Bei der fehlenden Bildungsgerechtigkeit und Chancengleichheit in der Schulbildung.
Wie sollen Schüler gute Ergebnisse erzielen, wenn es ihnen an Arbeitsmaterialien fehlt?
Wie sollen Schüler erfolgreich Lernen, wenn sie an dem Spagat zwischen den Anforderungen der Schule und dem finanziellen Druck zu Hause scheitern. 
Um einer Stigmatisierung zu vermeiden, versuchen die betroffenen Kinder die fehlenden Ressourcen zu kompensieren. Im schlimmsten Fall in dem sie „nicht teilnehmen“.  
Auf Ausflügen, Aktivitäten oder Unterrichtsanteile verzichten!
Also fangen wir doch bei der zweckentsprechenden Schulausstattung der Kinder in Schleswig-Holstein an und ändern das Schulgesetzt.
Gleiches gilt bei Gleichheit und Gerechtigkeit für Schüler in Bezug auf Klassenreisen, Schulmahlzeiten und Fahrtkosten.
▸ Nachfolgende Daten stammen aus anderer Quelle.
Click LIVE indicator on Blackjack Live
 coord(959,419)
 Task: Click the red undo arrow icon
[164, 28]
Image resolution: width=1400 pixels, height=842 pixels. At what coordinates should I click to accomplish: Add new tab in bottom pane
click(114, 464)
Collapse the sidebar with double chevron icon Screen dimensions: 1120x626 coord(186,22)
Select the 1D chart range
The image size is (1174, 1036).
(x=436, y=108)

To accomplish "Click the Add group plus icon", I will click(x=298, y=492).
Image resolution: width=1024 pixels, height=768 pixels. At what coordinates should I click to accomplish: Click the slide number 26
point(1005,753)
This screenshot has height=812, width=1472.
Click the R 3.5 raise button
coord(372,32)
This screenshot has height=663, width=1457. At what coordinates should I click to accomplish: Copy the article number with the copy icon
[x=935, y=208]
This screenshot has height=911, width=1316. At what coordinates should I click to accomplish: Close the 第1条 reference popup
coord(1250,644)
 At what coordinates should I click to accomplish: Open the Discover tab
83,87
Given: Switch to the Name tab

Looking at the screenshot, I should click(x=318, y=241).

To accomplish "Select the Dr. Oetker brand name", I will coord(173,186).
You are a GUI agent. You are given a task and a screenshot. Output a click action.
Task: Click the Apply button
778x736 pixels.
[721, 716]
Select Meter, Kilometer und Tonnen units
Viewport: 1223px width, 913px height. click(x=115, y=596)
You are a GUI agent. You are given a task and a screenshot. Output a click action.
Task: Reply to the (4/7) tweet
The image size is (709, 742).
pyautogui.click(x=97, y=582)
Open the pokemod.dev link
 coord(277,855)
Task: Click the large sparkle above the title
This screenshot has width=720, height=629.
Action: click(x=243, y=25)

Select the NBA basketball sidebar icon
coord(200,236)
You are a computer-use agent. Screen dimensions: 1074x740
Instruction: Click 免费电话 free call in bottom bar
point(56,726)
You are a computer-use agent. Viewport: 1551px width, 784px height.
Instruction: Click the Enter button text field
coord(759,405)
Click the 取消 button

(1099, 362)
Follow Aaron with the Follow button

Hier ist man weit entfernt von der Chancengleichheit im Schulalltag!
Deshalb fordern wir Lehrmittelfreiheit und Obergrenzen für Elternbeteiligung bei Kosten für Klassenreisen, Mahlzeiten, Transport und vor allem für die Betreuung.
Das Schulgesetz muss dahingehend angepasst werden, dass Lernmaterial den Schülern genauso selbstverständlich zur Verfügung gestellt werden, wie Tische und Stühle!
Nur so können wir es schaffen, dass Schulbildung in Schleswig-Holstein unabhängig von den Herkunftsfamilien wird - und alle die gleiche Chance auf gute Bildungsabschlüsse bekommen.
Und vor Allem gilt es, dass Familien mit mittlerem Einkommen und schulpflichtigen Kindern nicht auf der Strecke bleiben.  
Das Leben bei uns in Schleswig-Holstein muss bezahlbar sein!!